╭──

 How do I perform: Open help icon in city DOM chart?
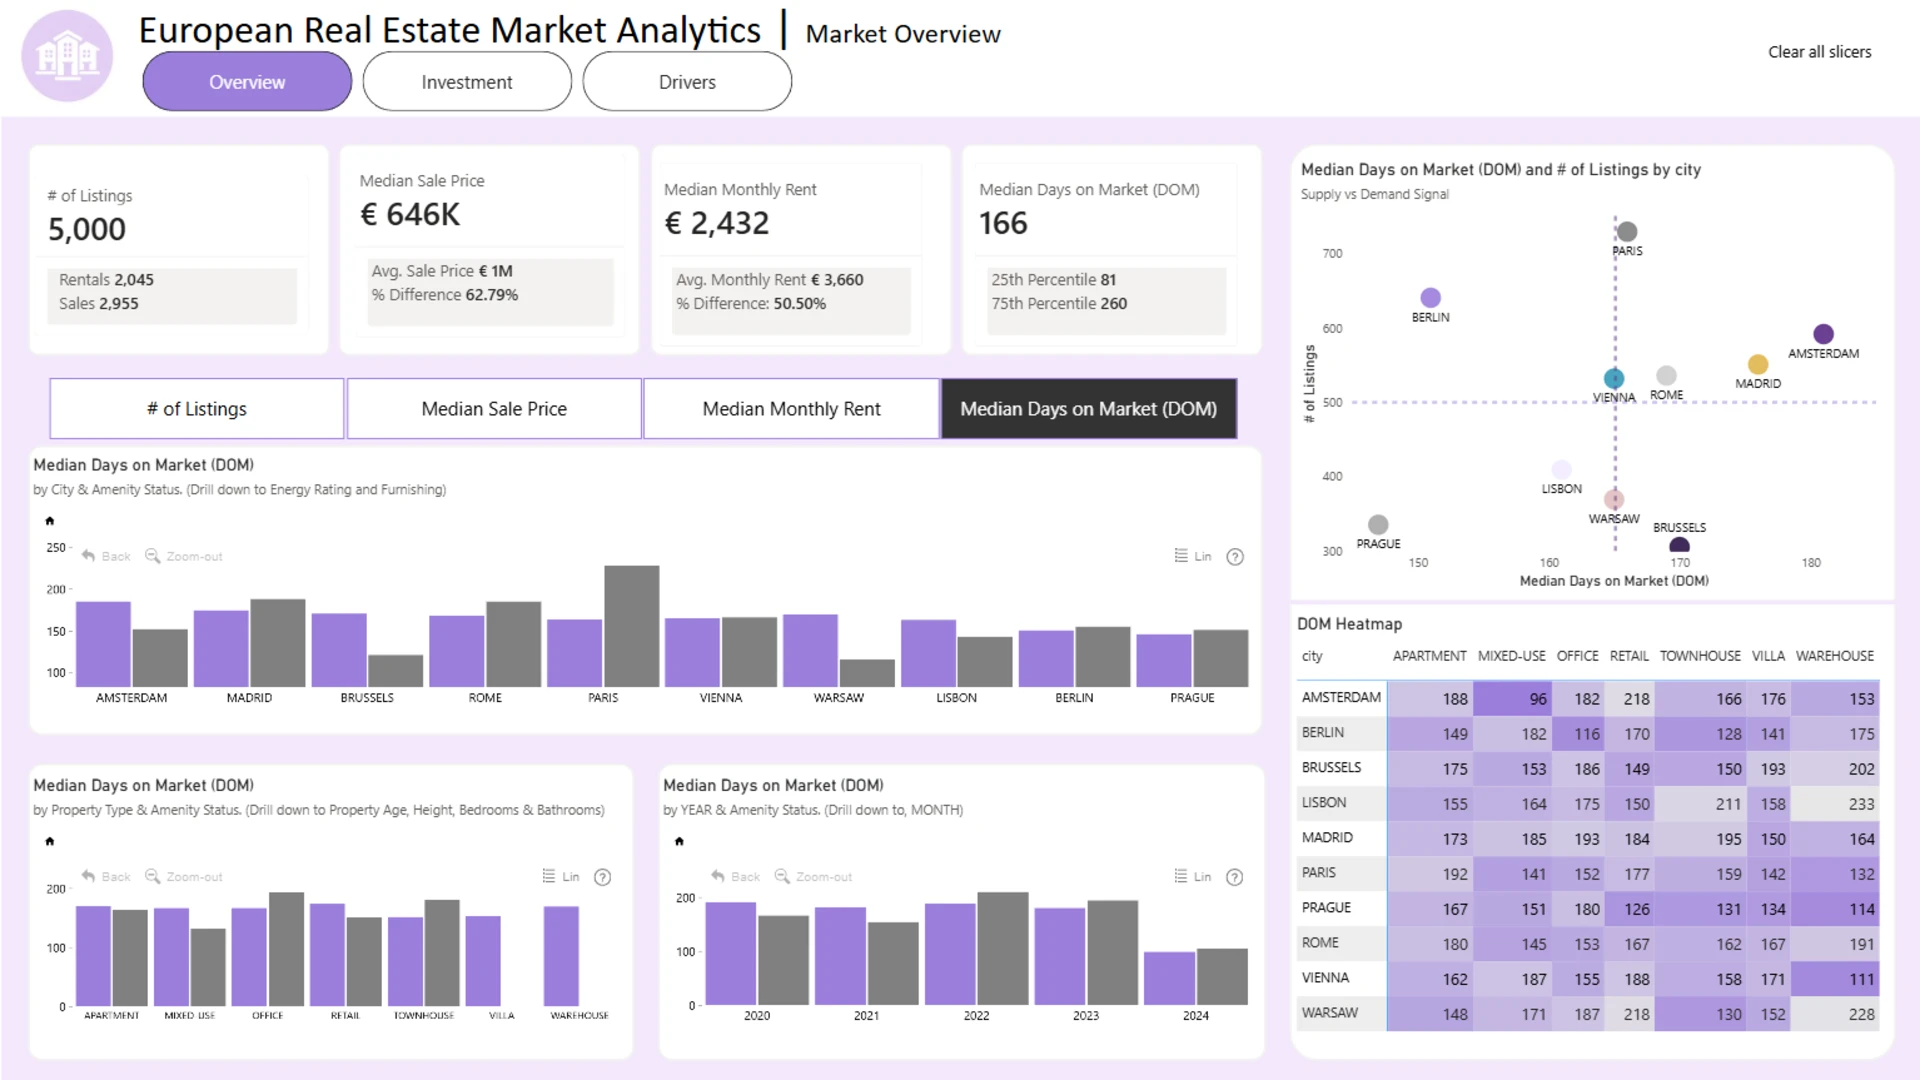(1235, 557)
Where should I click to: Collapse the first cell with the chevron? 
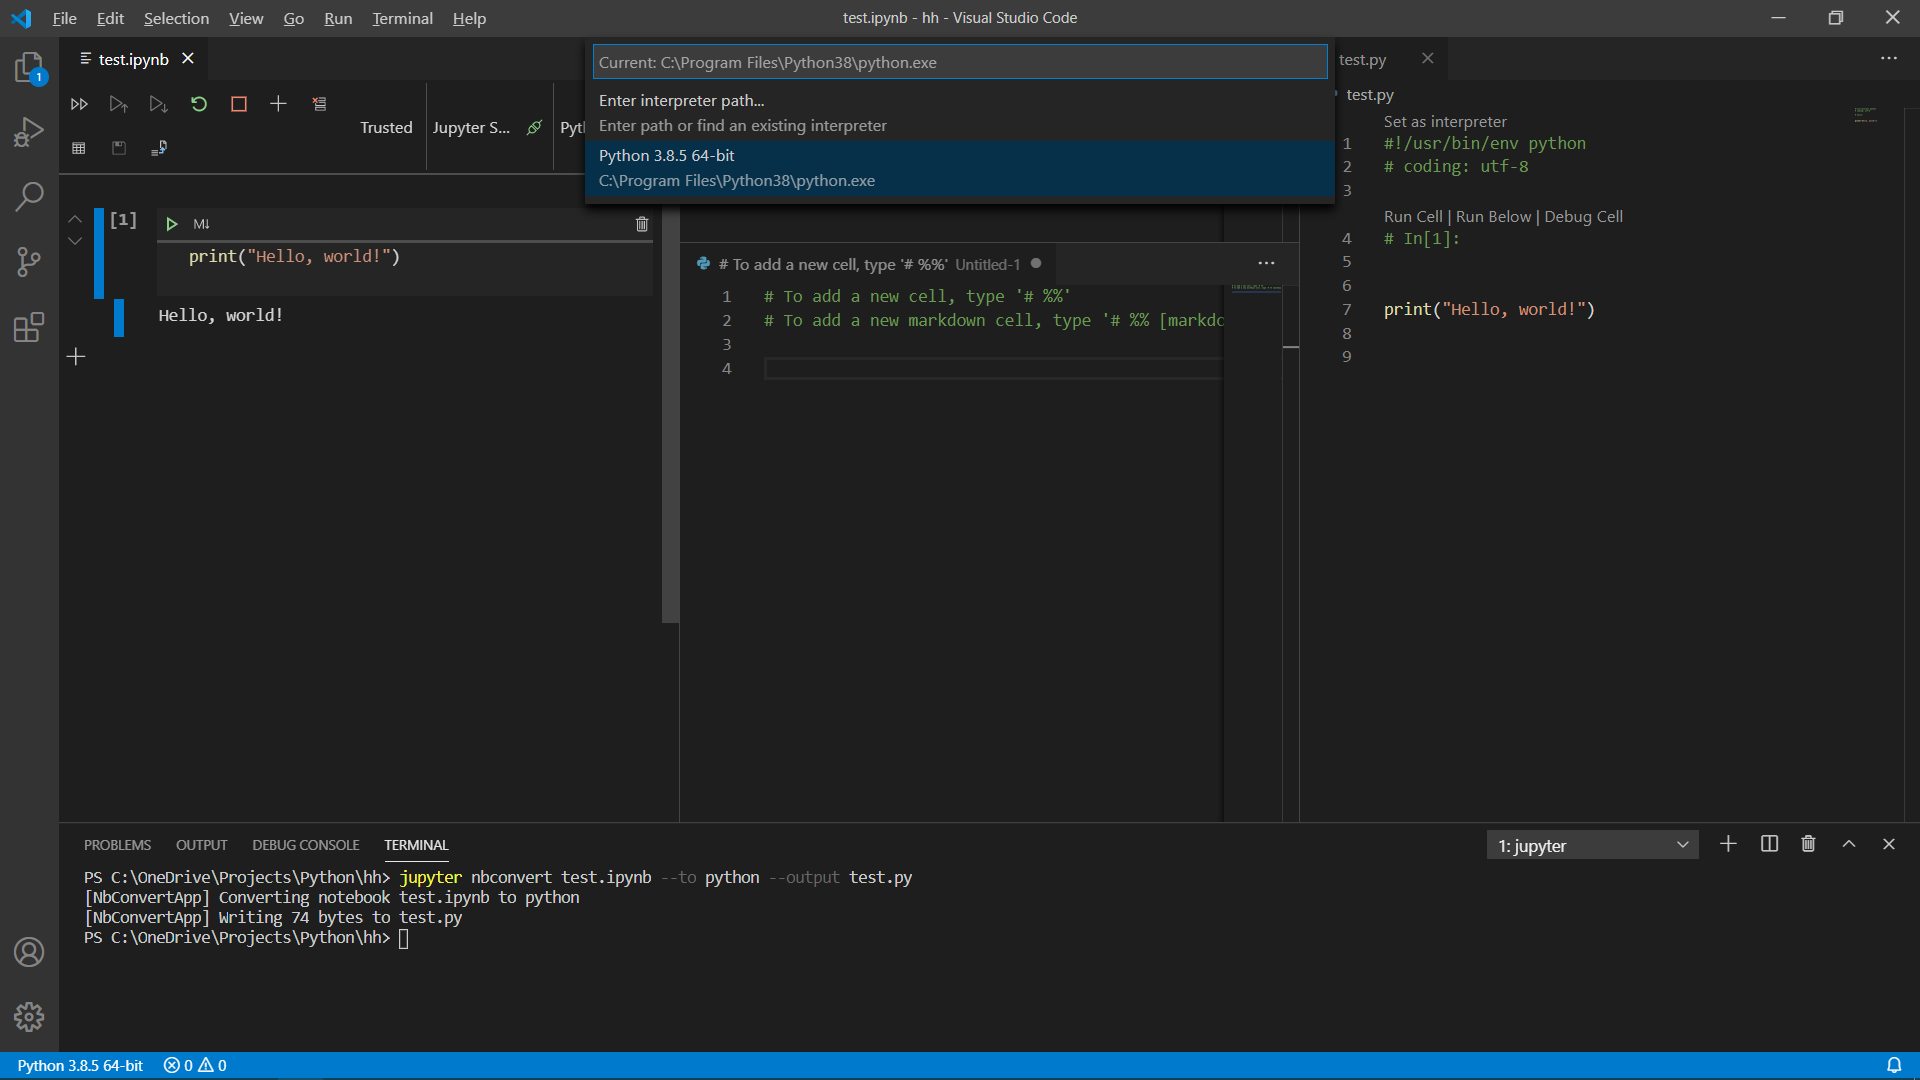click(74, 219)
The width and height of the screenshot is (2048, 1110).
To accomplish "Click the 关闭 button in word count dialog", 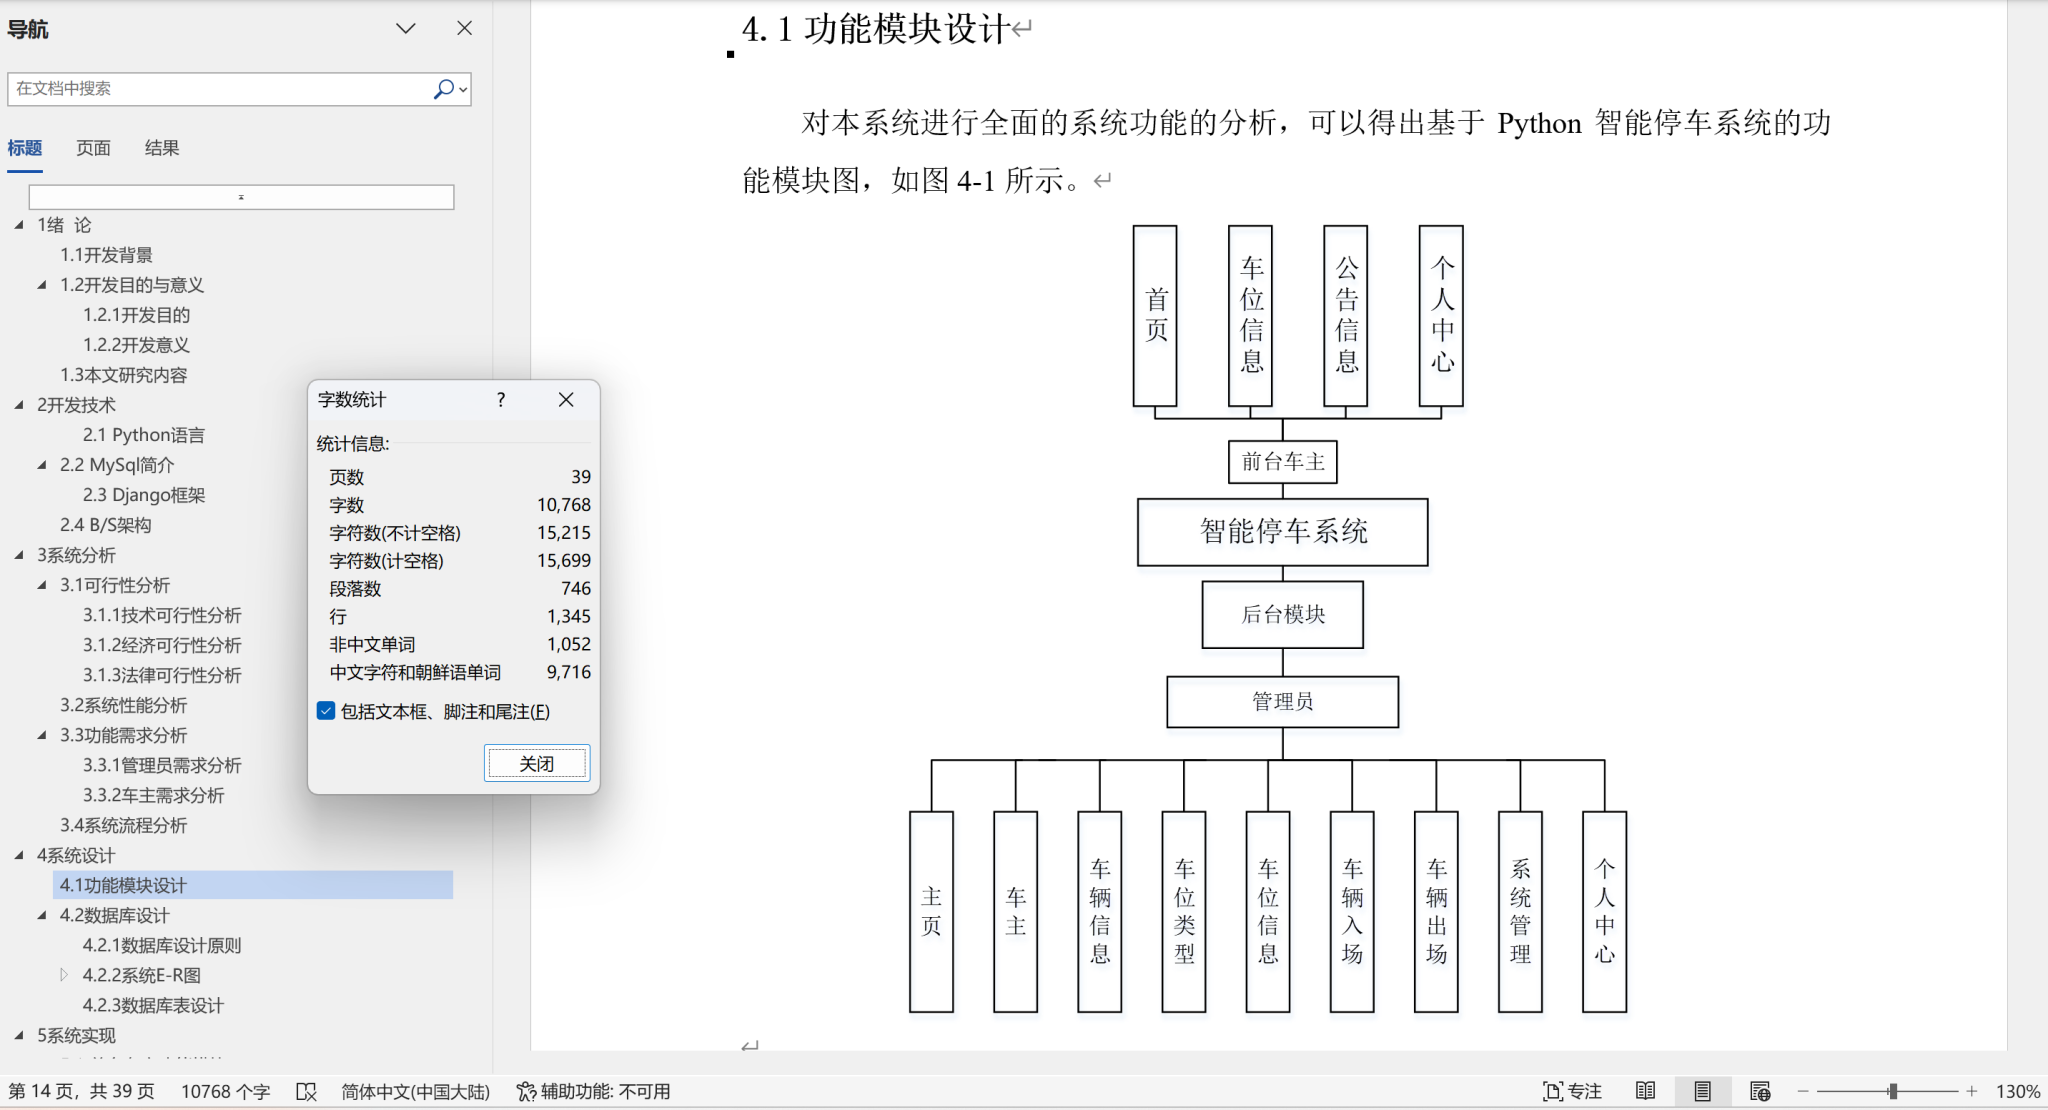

╰──

▶ **How to complete this task**: Print out the material verbatim, skipping pictures.

▶ **Written answer**:
 How do I perform: Open help icon in city DOM chart?
(1235, 557)
Where should I click to: Collapse the first cell with the chevron? 
click(74, 219)
The width and height of the screenshot is (2048, 1110).
To accomplish "Click the 关闭 button in word count dialog", 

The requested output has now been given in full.